Karakterlerimizden bize geçen duygusal yükü atmak daha da zor hale geliyordu, eski yoğunluk eskiden olduğu gibi kaybolup gitmiyordu. Tüm bu setten ayrı geçirdiğimiz günlerin havayı temizleyeceğini, gerginliği azaltacağını sanmıştım. Ama dürüst olmak gerekirse daha da itici ve yoruculaşıyordu ki kaygısız geçen günlerimi özlemiştim.
Jensen ile olan arkadaşlık ilişkimizin eskiden refakatçi ve ılık olmasına karşın şu an bu katı ve rahatsız ediciydi.
Duygusalca gülümseyerek Supernatural setinde geçirdiğim tüm o anıları çağırmaya çalıştım. Herhangi bir park alanında top yakalamaca oynayışımızı, Jensen ile Jared'ın yüzümü turtalamasını, bizimkiler ile kaya tırmanışına gittiğimizi, birbirimize yanlış senaryo verip birbirimizi şakalamamızı , P.A. ler için dağıtılan 99 sentlik kahveleri kıskanışımızı,aşırı davranan hayranlar hakkında şakalaşmamızı, birbirlerimizin panellerini basışımızı.

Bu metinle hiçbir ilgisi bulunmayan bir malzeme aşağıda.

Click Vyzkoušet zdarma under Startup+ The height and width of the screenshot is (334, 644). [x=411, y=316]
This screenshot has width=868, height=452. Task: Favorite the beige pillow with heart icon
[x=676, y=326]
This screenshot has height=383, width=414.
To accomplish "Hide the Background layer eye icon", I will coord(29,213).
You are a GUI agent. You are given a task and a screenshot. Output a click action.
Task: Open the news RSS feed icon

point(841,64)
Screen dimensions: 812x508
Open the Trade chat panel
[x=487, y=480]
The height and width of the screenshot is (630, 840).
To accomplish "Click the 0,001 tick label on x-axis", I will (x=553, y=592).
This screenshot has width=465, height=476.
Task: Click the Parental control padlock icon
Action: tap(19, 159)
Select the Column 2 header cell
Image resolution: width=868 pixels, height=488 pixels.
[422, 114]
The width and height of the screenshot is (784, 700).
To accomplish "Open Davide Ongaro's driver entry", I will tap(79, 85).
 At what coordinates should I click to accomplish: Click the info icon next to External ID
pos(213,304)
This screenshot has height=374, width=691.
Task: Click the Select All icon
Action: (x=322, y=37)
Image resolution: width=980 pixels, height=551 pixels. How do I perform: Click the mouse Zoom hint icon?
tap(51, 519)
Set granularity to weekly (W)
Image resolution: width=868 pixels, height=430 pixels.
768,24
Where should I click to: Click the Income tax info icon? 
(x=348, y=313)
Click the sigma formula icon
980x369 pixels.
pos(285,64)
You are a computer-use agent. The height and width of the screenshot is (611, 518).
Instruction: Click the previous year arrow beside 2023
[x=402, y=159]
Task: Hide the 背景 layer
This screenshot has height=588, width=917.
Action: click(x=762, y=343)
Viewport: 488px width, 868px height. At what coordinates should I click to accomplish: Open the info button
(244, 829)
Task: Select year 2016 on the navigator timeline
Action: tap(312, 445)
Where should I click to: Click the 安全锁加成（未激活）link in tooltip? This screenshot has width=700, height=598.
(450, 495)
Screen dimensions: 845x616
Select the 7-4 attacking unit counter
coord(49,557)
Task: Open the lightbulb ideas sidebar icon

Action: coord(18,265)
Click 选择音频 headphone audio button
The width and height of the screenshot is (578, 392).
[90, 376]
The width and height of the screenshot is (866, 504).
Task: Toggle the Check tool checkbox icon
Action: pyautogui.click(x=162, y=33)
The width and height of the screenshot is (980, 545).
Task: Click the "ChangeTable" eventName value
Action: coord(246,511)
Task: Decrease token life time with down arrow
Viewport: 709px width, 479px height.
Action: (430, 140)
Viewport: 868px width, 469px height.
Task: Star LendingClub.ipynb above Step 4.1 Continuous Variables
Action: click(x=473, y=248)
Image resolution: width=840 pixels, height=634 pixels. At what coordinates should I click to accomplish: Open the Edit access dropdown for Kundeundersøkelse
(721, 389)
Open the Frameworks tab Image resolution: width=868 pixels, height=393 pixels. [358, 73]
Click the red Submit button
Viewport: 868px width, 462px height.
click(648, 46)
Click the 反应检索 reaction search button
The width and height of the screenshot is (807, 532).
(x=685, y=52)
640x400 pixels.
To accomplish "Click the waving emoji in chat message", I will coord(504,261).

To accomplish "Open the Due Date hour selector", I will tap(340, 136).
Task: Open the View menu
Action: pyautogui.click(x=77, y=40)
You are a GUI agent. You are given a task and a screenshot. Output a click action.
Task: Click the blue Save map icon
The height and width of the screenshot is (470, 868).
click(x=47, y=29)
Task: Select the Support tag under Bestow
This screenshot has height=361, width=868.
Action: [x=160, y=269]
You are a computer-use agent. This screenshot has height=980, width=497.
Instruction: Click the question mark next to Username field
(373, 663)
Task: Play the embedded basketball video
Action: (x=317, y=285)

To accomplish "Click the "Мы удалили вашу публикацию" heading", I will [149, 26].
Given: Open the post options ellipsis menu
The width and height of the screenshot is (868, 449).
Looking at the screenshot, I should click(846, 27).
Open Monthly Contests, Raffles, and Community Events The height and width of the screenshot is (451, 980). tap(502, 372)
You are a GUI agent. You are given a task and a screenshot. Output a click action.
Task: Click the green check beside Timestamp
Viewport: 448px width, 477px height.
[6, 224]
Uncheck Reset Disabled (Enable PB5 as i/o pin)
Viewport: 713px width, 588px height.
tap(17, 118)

Saatte 130 km hızla giderken avazımızın çıktığı kadar bağırarak şarkılara eşlik edişimizi, evden uzak olmamıza rağmen birbirimizin varlığında evde hissedişimizi, Jensen ile beraber programımı unutma ihtimalime karşın liste oluştururken onun bana o lisanslı masajlarından yapmasını. Ama Destiel? Bu şu ana kadar birlikte yaptığımız en garip şeydi.
Özlem ile efkarla nefesimi dışa verdim.
Etrafımda mağramsı ağaçlar vardı ve her birinin yapraklı dalları soluk gökyüzüne uzanıyor, birbirine örülü bir çardak oluşturuyordu, aynı zamanda tüm o dallar bir esinti ile sallanıyorlardı. Serin, taze havadan derin bir nefes aldım.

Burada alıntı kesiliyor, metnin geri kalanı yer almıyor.